[[ DATA FOR THIS TASK open ]]

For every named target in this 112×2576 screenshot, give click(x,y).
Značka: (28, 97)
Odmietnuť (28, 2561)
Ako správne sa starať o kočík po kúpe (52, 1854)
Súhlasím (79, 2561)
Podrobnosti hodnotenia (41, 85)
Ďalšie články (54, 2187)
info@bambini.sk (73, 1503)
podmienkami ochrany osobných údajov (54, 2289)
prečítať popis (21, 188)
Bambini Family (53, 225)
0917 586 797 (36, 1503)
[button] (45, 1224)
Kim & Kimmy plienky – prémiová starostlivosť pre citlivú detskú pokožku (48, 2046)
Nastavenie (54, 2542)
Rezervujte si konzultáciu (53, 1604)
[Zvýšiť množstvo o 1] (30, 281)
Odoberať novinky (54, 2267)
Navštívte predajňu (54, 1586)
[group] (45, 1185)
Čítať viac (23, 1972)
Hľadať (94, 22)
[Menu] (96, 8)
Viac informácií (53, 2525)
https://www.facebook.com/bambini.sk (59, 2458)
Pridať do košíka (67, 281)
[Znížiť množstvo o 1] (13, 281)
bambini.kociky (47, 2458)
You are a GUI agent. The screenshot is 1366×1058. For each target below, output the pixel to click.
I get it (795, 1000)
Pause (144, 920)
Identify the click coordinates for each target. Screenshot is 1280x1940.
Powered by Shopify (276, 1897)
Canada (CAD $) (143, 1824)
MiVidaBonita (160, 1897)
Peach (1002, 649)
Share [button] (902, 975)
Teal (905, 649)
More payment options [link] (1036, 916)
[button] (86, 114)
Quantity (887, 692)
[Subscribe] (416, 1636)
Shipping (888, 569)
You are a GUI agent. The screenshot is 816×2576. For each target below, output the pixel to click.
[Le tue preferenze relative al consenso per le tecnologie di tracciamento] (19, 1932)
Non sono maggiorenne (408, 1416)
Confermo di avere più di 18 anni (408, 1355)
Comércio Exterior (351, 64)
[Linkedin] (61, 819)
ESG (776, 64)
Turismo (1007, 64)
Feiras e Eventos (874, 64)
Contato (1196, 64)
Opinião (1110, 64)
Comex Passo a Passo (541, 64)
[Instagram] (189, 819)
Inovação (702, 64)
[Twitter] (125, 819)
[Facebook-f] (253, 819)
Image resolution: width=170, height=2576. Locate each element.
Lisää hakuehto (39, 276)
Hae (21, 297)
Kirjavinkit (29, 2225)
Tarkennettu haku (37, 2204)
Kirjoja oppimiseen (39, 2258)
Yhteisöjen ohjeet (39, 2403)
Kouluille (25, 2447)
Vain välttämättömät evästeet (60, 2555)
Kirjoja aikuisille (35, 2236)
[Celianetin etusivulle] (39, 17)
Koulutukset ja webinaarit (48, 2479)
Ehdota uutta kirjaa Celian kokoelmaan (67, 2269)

[[ DATA FOR THIS TASK closed ]]

• EXERCISE AIM:
Of the entries above, repeat exactly the lines from the line with "Nastavenie (54, 2542)" through the line with "bambini.kociky (47, 2458)", both of them included.

• RESPONSE BELOW:
Nastavenie (54, 2542)
Rezervujte si konzultáciu (53, 1604)
[Zvýšiť množstvo o 1] (30, 281)
Odoberať novinky (54, 2267)
Navštívte predajňu (54, 1586)
[group] (45, 1185)
Čítať viac (23, 1972)
Hľadať (94, 22)
[Menu] (96, 8)
Viac informácií (53, 2525)
https://www.facebook.com/bambini.sk (59, 2458)
Pridať do košíka (67, 281)
[Znížiť množstvo o 1] (13, 281)
bambini.kociky (47, 2458)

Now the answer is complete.